#### Text block:

☆ ☆ ☆

Citizen: An American Lyric

Citizen: An American Lyric Summary and Analysis of Section I

Summary

Rankine begins the first section by asking the reader to recall a time of utter listlessness. In this memory, a secondary memory is evoked, but this time it is the author's memory. You are in Catholic school and a girl who you can't remember is looking over your shoulder as you take a test. Sister Evelyn does not know about this cheating arrangement. A picture appears on the next page interrupting Rankine's poem, something that the reader will get used to as the text progresses. It shows the back of a stop sign with a street sign on top labeled 'Jim Crow Rd'.

Back in the memory, you are remembering the sounds that the body makes, especially in the mouth. A cough launches another memory into your consciousness. A friend called you by the name of her black housekeeper several times. She never acknowledged her mistake, but eventually corrected it.

Words can enter the day like "a bad egg in your mouth and puke runs down your blouse" (15). This reminds you of a conversation contrasting the pros and cons of sentences beginning with ‘yes, and’ or ‘yes, but’. ‘Yes, and’ leads to a narrow pathway with no forks in the road. Suddenly you smell good again, like in Catholic school.

It's raining outside and the leaves on the trees are more vibrant because of it. It's a moment like any other. We categorize such moments just as we categorize the incongruous things that people say and who said them. One example is the employer who says he had to hire "a person of color when there are so many great writers out there" (15). The narrator contemplates why this person feels comfortable saying this in front of her. Best to drive through the moment instead of dwelling on it. This reminds the narrator of a medical term "John Henryism–for people exposed to stresses stemming from racism" (16). The physiological costs are high.

On a plane, a woman and her daughter are reluctant to sit next to you in the row. On campus, another woman remarks that because of affirmative action her son couldn't go to the college that the narrator and the woman's father and grandfather had attended. Her son went to another prestigious university instead. A friend mentions a theoretical construct of the self divided into the 'self self' and the 'historical self'. Although this is meant to help avoid misunderstandings, oftentimes too much is understood.

A neighbor calls while you are watching the film The House We Live In to say that "a menacing black guy" (20) is walking around your house. No, this is just a friend of yours, you explain to your neighbor, but it's too late. Your neighbor has already called the police. When you get back, apologies are exchanged and you tell your friend to use the backyard next time he needs to make a phone call. He says he will call wherever he wants. "Yes, of course, you say" (20).

A man in line refers to boisterous teenagers in the Starbucks as ‘niggers’. You say there's no need to "get all KKK on them,” to which he responds "now there you go" (21). The rain begins to fall.

When a man knocks over a woman's son in the subway, he just keeps walking. The woman grabs his arm and tells him to apologize. A group of men stand in solidarity behind the woman as she solicits his apology.

☆ ☆ ☆

#### Data excerpts:
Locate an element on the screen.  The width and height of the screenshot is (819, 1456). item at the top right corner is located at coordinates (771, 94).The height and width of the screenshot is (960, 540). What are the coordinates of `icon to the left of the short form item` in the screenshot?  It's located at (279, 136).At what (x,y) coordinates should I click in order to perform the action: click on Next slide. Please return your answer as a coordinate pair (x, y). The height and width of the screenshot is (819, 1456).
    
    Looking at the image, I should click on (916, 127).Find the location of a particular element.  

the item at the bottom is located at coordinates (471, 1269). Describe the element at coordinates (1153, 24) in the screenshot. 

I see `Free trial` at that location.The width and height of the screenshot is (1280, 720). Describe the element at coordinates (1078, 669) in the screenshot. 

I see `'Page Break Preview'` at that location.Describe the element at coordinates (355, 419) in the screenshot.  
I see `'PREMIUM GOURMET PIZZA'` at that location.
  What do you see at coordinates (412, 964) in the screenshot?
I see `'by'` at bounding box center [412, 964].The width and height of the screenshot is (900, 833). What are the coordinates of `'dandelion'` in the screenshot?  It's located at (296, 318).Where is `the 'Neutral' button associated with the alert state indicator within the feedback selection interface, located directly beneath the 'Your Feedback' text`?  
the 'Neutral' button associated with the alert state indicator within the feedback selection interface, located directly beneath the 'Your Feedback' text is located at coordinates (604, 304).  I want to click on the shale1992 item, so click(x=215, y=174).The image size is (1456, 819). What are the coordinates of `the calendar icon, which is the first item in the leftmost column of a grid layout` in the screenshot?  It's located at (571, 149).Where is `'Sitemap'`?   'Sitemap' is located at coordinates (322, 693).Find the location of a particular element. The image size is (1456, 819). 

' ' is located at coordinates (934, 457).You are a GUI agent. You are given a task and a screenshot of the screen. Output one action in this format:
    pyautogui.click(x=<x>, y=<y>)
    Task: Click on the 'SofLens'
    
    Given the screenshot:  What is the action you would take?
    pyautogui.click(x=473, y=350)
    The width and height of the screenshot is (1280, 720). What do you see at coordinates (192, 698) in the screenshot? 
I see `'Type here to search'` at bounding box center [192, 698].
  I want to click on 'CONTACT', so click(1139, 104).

☆ ☆ ☆

#### Exercise objective:
In the Section I summary of Citizen: An American Lyric, what does the street sign in the picture say?

#### Written reply:
'Jim Crow Rd'